Other factors, including an aging population that needs increasing care and ever-growing workloads for primary care doctors, has added to the strain of those already in the field.

Dr. Eric Wiser, a family medicine physician who teaches at OHSU, described a daily workload increasingly dominated by electronic medical record systems. He said these electronic systems have been around for over two decades but have evolved into demanding administrative tasks that blur professional and personal boundaries.

“Electronic records now add an hour or two of extra work each day,” Wiser said. “Yes, they were supposed to make it more efficient to chart and share medical information between patients and their health care teams … but now they’re capturing more data than ever, and I’m spending more time in front of the computer.”

On top of that, he said, patient messaging portals like MyChart have grown in popularity. Wiser said he gets hundreds of messages from patients each day, and the burden is on him to answer patients’ questions.

“We call this work we have to do after hours at home ‘pajama time’ because there’s just so much more we have to do for electronic record keeping and responding to patient messages,” he said.

Wiser said the crushing workload has contributed to physician burnout in primary care and that some doctors have decided to retire early or reduce their hours. That includes Wiser himself, who has shifted more of his work to his teaching over the past decade.

Susan Skillman, senior deputy director of the University of Washington’s Center for Health Workforce Studies, said industry consolidation has put more pressure on doctors to contribute to health care companies’ bottom lines by seeing more patients, and that’s also contributed to burnout.

A bill before the Oregon Legislature this year aims to make it easier for doctors trained abroad to get a license in Oregon. The state has also created a financial incentive program that includes loan forgiveness for medical students who pursue primary care training.

But bringing new primary care providers into the field will only go so far, Skillman said.

“If you’re pouring the water out of the spigot into a leaky bucket, you’re never going to fill it, Skillman said. “And that’s what’s happening in primary care.”

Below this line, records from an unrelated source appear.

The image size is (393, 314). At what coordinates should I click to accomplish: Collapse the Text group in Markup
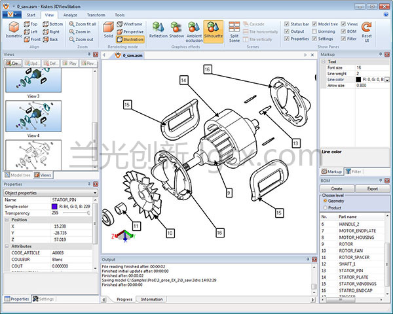(324, 61)
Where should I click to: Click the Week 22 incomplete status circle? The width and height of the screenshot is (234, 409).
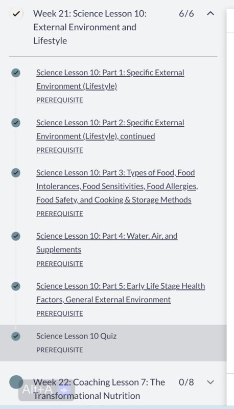coord(16,382)
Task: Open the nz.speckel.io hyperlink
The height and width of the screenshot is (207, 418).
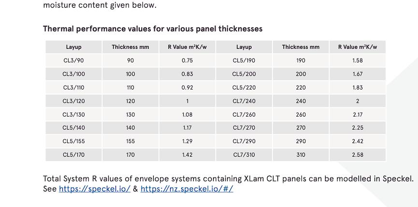Action: click(187, 189)
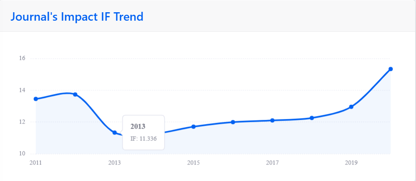The width and height of the screenshot is (416, 181).
Task: Select the 10 value at the y-axis bottom
Action: (22, 154)
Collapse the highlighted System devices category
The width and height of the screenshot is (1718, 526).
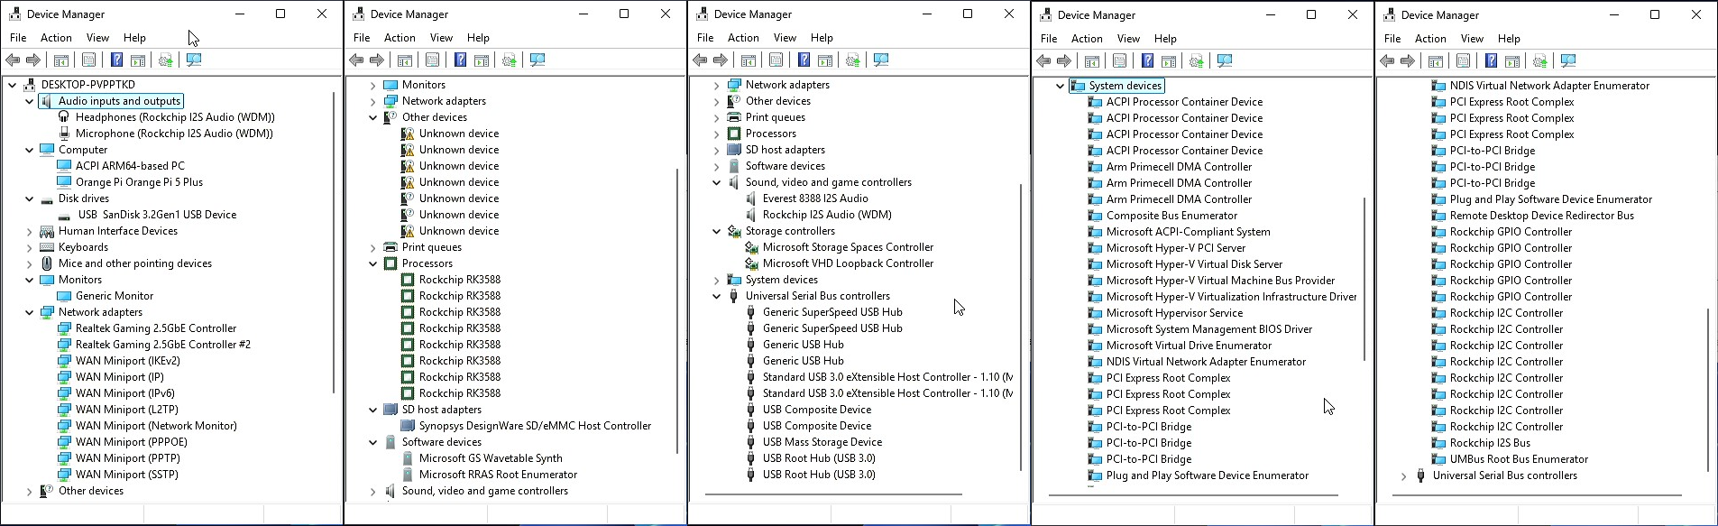[1061, 87]
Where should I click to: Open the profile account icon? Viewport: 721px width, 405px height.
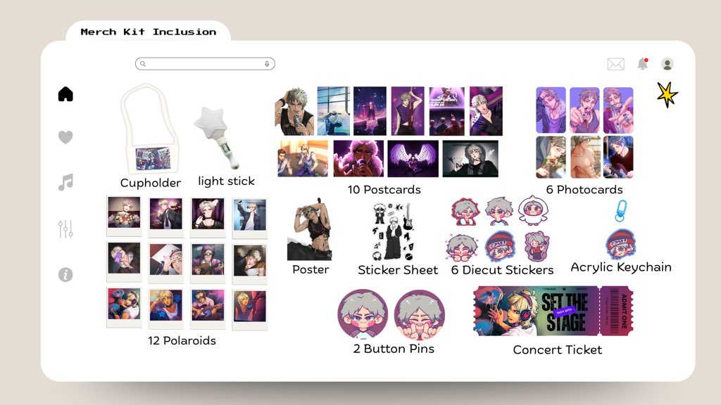pos(666,63)
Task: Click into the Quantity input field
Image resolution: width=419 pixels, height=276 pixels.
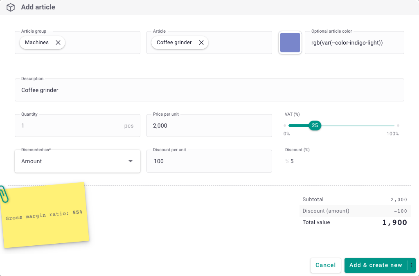Action: point(70,126)
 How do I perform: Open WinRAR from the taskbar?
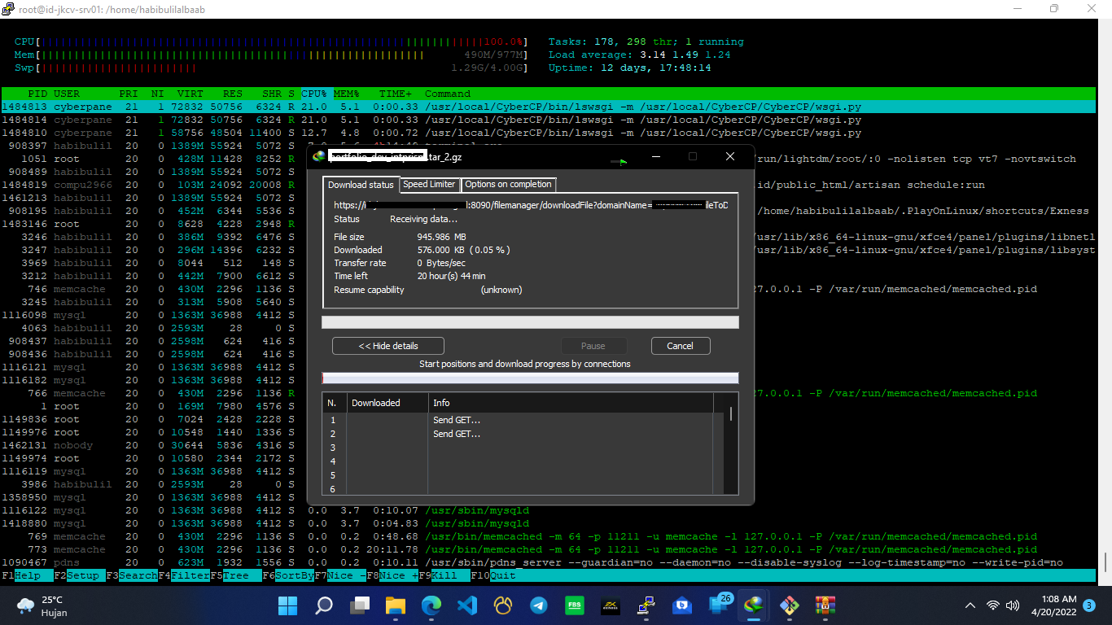pos(825,605)
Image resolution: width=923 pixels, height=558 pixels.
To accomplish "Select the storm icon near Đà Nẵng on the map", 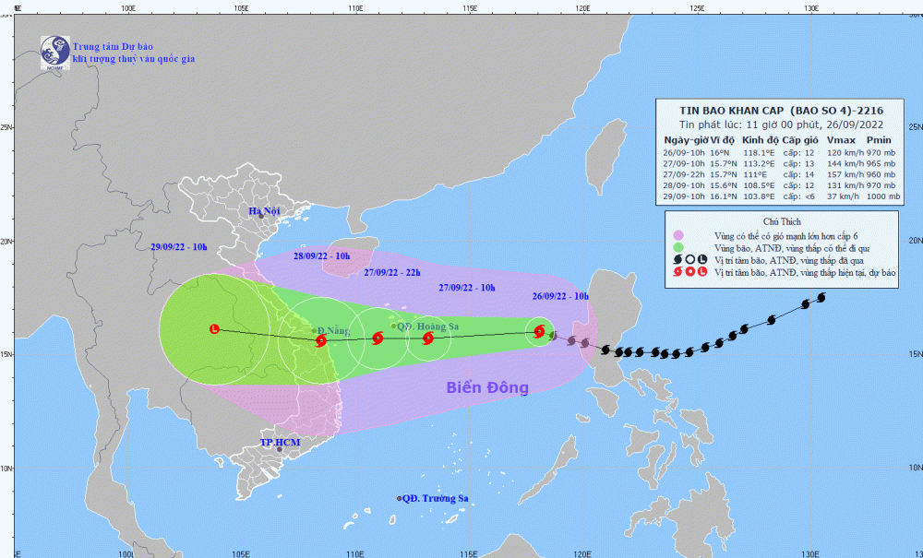I will point(320,340).
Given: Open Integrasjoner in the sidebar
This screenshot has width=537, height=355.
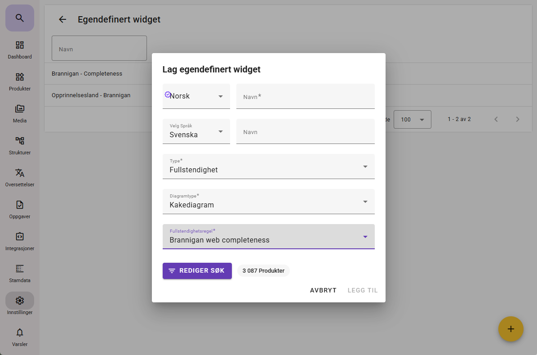Looking at the screenshot, I should click(x=20, y=237).
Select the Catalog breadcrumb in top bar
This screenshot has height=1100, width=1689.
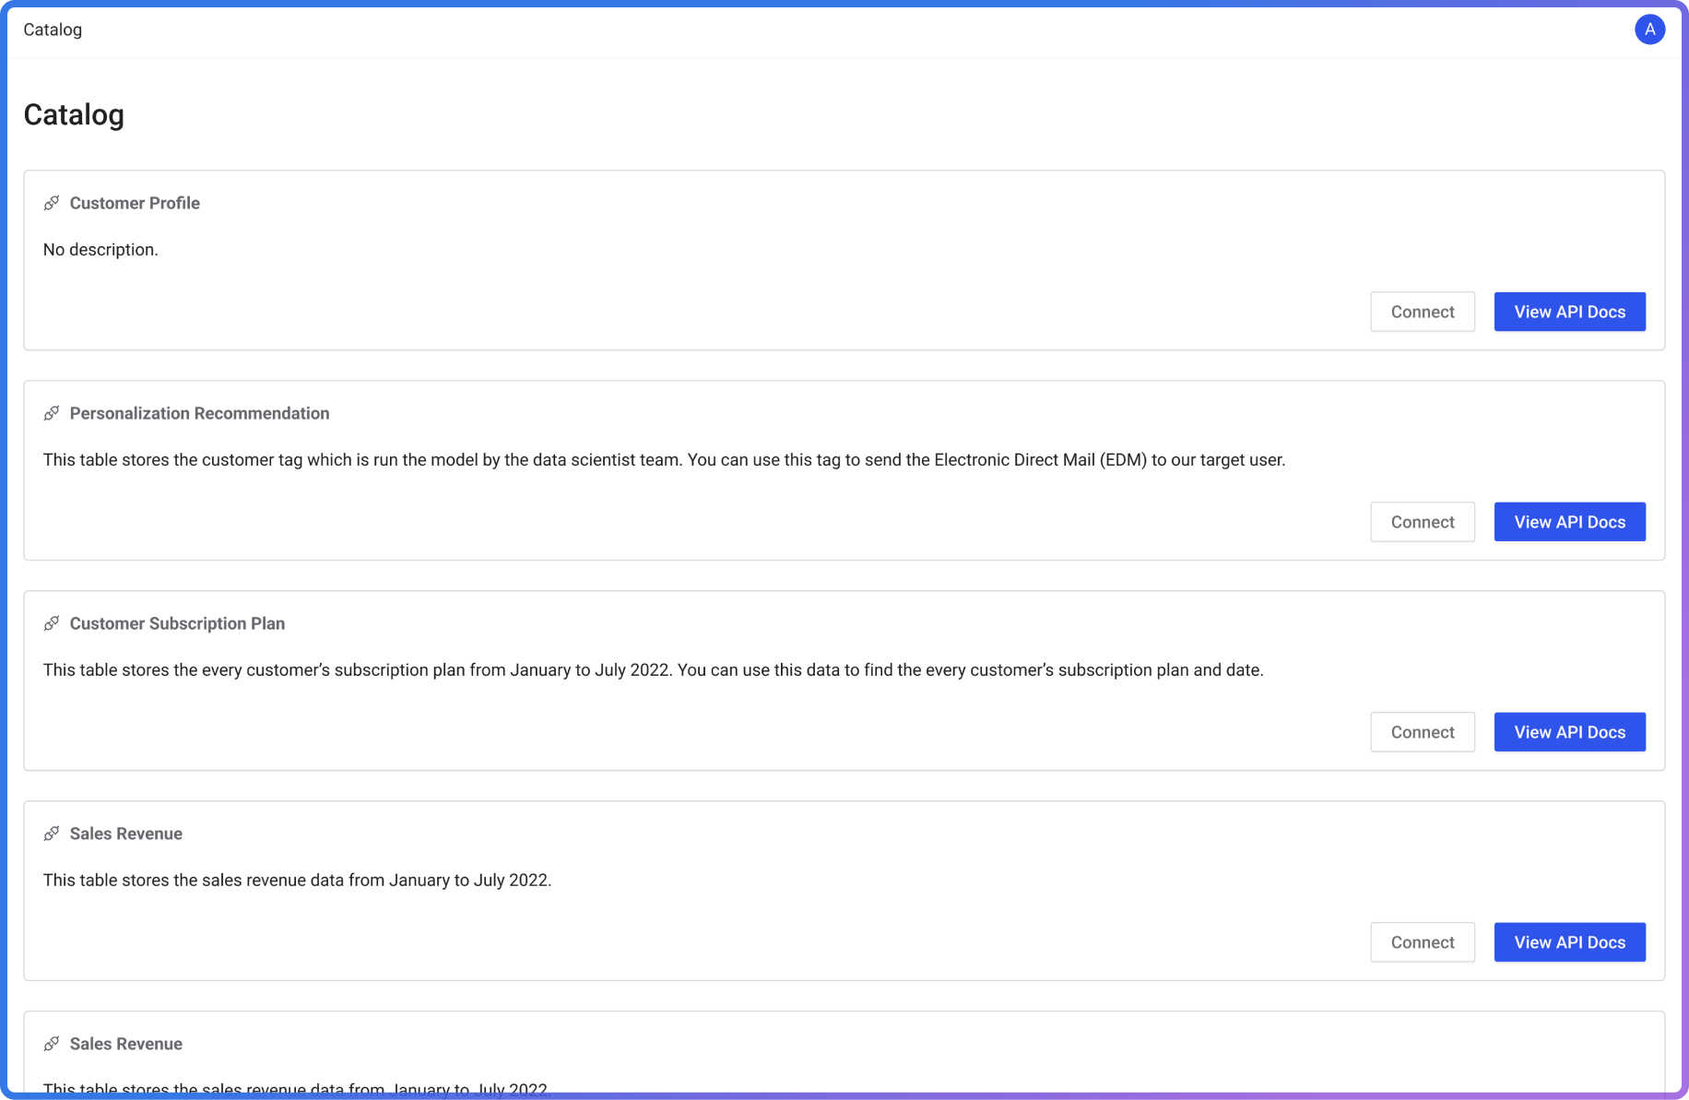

Quarrels with insurers, too, have made it harder to find a doctor, Skillman said. Some practices are dropping insurance providers that they find too difficult to work with or whose reimbursement rates are too low. Some clinics refuse to see Medicaid patients because of low reimbursements.

Limited access to primary care providers has shifted the burden to other parts of the health care system, like hospital emergency departments and urgent care centers.

Experts say that if people don’t get the preventive care they need or can’t access a primary care doctor in time for non-emergency symptoms, they just get sicker. That’s contributing to bottlenecks at hospitals, whose patients are too sick to discharge.

“Having access to primary care makes communities healthier, and saves people money because they avoid the ER,” said Cohen, the OHSU family medicine researcher.

Trout, the Tualatin resident and poll respondent whose doctor retired in August, said he worries his health problems could worsen if he doesn’t find a provider soon.

For four months, Trout said he called various doctor’s offices twice a week — Mondays and Fridays — because he figured that’s when patients would cancel an appointment, creating a last-minute opening.

By the end of November, Trout said he finally found a clinic that was accepting a new patient. But the first appointment he could get wasn’t until mid-April, and the clinic was a 35 minute drive from his home. So he’s still looking for one that’s closer or has an earlier availability.

“I haven’t stopped trying,” he said.